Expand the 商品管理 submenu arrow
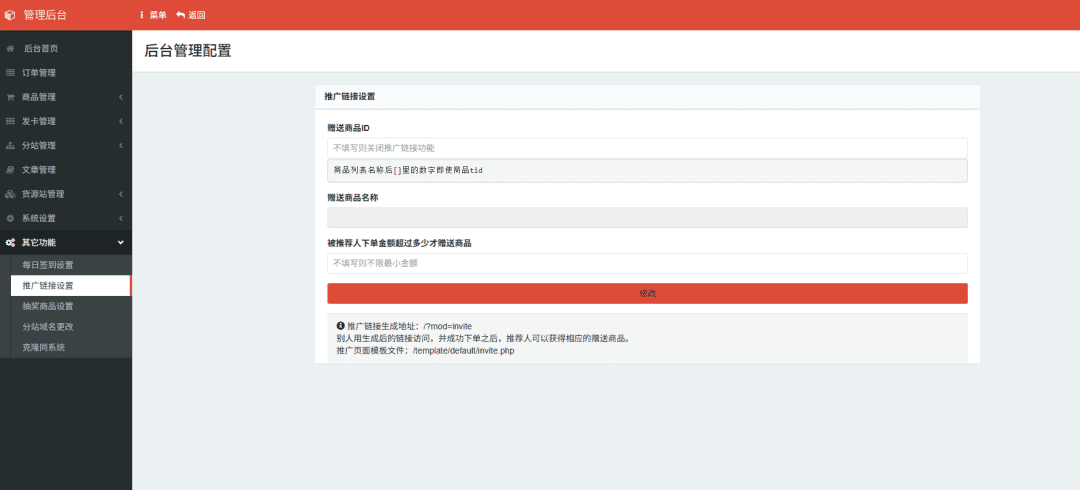The height and width of the screenshot is (490, 1080). [120, 97]
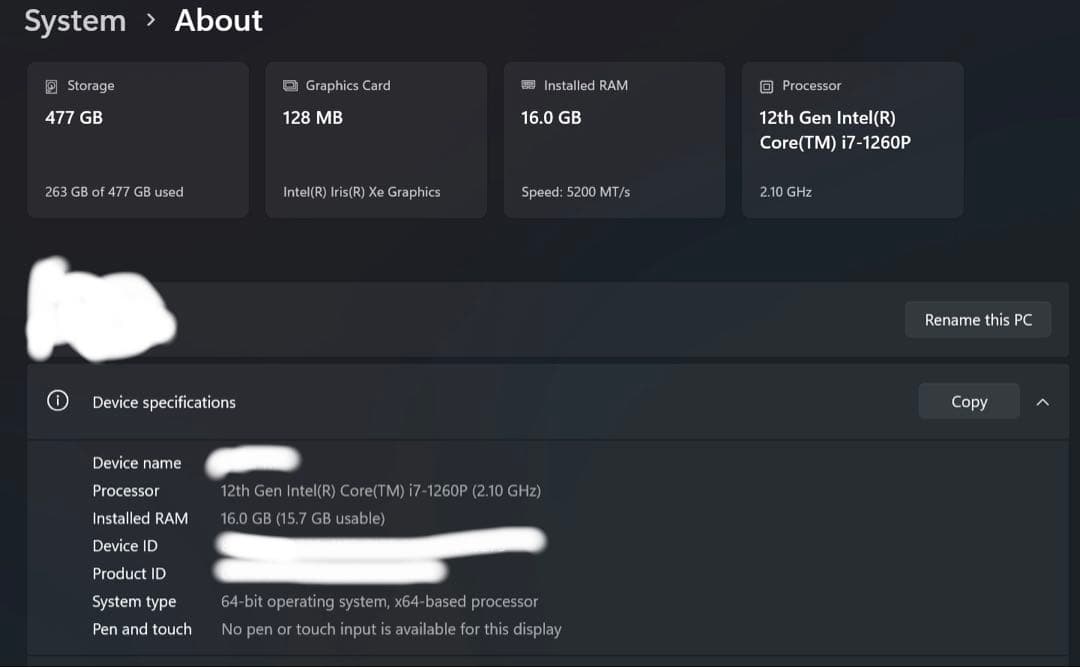
Task: Click the info icon beside Device specifications
Action: (x=58, y=401)
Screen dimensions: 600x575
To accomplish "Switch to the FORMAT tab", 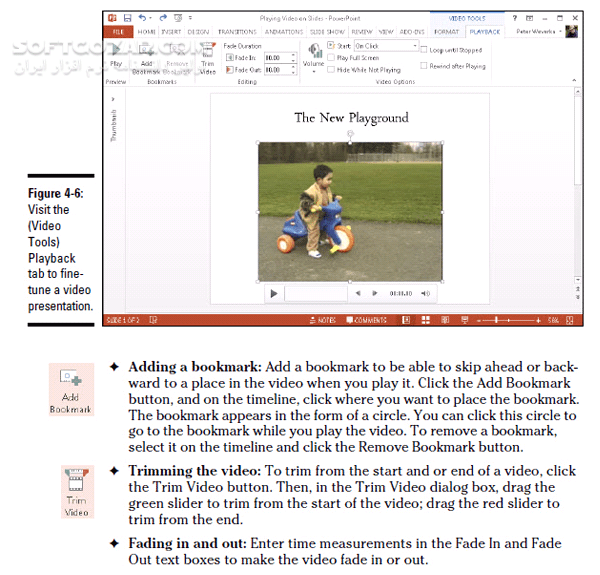I will (447, 32).
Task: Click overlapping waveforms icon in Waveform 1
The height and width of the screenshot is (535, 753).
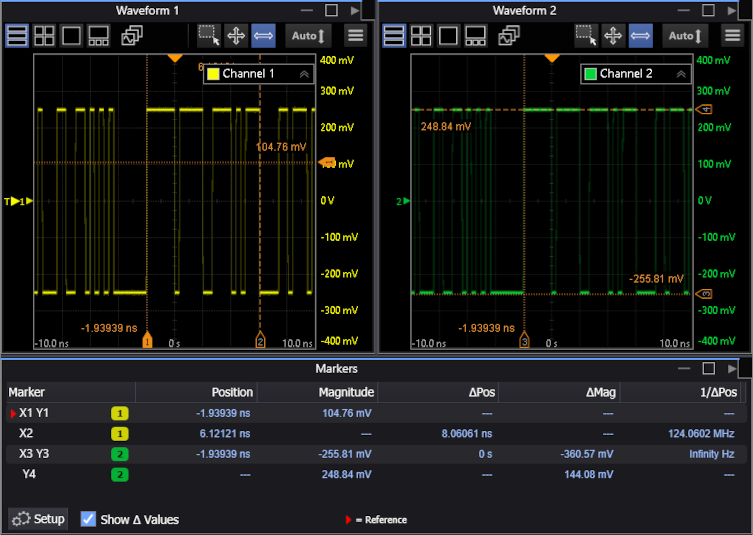Action: 132,36
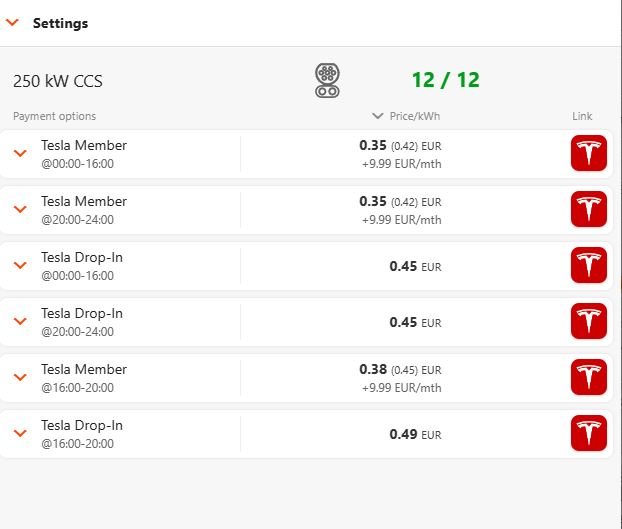Select the 0.49 EUR Drop-In price
622x529 pixels.
tap(415, 434)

What to produce |
From the line that contains "Task: Click overlapping" through the last line of the listing, copy each line exactly; both end lines stay in, and pictures stay out.

Exercise response |
Task: Click overlapping waveforms icon in Waveform 1
The height and width of the screenshot is (535, 753).
Action: 132,36
Select the 0.49 EUR Drop-In price
622x529 pixels.
tap(415, 434)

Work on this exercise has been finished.